• Zeilen des Datensatzes:

________________________________________

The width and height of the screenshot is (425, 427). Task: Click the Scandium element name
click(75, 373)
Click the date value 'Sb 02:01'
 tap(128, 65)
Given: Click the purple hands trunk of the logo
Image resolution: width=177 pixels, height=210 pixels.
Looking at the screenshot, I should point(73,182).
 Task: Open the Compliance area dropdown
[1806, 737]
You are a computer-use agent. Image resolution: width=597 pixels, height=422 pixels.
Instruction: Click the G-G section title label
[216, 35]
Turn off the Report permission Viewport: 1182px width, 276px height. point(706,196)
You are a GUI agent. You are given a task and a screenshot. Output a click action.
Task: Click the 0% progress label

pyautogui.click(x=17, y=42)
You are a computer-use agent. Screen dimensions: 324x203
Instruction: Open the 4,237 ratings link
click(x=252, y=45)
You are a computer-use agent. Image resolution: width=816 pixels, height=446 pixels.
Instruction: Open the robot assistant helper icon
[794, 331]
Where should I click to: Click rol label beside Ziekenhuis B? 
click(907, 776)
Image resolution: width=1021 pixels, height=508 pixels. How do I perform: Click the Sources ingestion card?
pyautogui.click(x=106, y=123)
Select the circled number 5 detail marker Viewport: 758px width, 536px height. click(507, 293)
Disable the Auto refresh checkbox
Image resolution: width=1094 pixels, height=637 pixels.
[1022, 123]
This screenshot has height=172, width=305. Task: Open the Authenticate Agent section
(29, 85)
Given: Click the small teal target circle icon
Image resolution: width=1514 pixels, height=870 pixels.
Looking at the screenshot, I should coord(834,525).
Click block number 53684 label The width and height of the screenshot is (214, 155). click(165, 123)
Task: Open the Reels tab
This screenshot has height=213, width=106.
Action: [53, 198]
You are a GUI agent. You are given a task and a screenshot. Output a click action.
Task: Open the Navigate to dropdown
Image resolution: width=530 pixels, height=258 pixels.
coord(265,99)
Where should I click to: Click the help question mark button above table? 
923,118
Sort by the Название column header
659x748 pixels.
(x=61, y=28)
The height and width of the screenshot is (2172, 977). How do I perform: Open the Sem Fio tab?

________________________________________

• Ziel: Ändere die Zeilen oben, indem du überall „Instruction“ durch „Step“ ersetzt. Alles andere bleibt unverändert.

• Übungsergebnis:
The width and height of the screenshot is (425, 427). Task: Click the Scandium element name
click(75, 373)
Click the date value 'Sb 02:01'
 tap(128, 65)
Given: Click the purple hands trunk of the logo
Image resolution: width=177 pixels, height=210 pixels.
Looking at the screenshot, I should point(73,182).
 Task: Open the Compliance area dropdown
[1806, 737]
You are a computer-use agent. Image resolution: width=597 pixels, height=422 pixels.
Step: Click the G-G section title label
[216, 35]
Turn off the Report permission Viewport: 1182px width, 276px height. point(706,196)
You are a GUI agent. You are given a task and a screenshot. Output a click action.
Task: Click the 0% progress label

pyautogui.click(x=17, y=42)
You are a computer-use agent. Screen dimensions: 324x203
Step: Open the 4,237 ratings link
click(x=252, y=45)
You are a computer-use agent. Image resolution: width=816 pixels, height=446 pixels.
Step: Open the robot assistant helper icon
[794, 331]
Where should I click to: Click rol label beside Ziekenhuis B? 
click(907, 776)
Image resolution: width=1021 pixels, height=508 pixels. How do I perform: Click the Sources ingestion card?
pyautogui.click(x=106, y=123)
Select the circled number 5 detail marker Viewport: 758px width, 536px height. click(507, 293)
Disable the Auto refresh checkbox
Image resolution: width=1094 pixels, height=637 pixels.
[1022, 123]
This screenshot has height=172, width=305. Task: Open the Authenticate Agent section
(29, 85)
Given: Click the small teal target circle icon
Image resolution: width=1514 pixels, height=870 pixels.
Looking at the screenshot, I should coord(834,525).
Click block number 53684 label The width and height of the screenshot is (214, 155). click(165, 123)
Task: Open the Reels tab
This screenshot has height=213, width=106.
Action: [53, 198]
You are a GUI agent. You are given a task and a screenshot. Output a click action.
Task: Open the Navigate to dropdown
Image resolution: width=530 pixels, height=258 pixels.
coord(265,99)
Where should I click to: Click the help question mark button above table? 
923,118
Sort by the Название column header
659x748 pixels.
(x=61, y=28)
The height and width of the screenshot is (2172, 977). How do I perform: Open the Sem Fio tab?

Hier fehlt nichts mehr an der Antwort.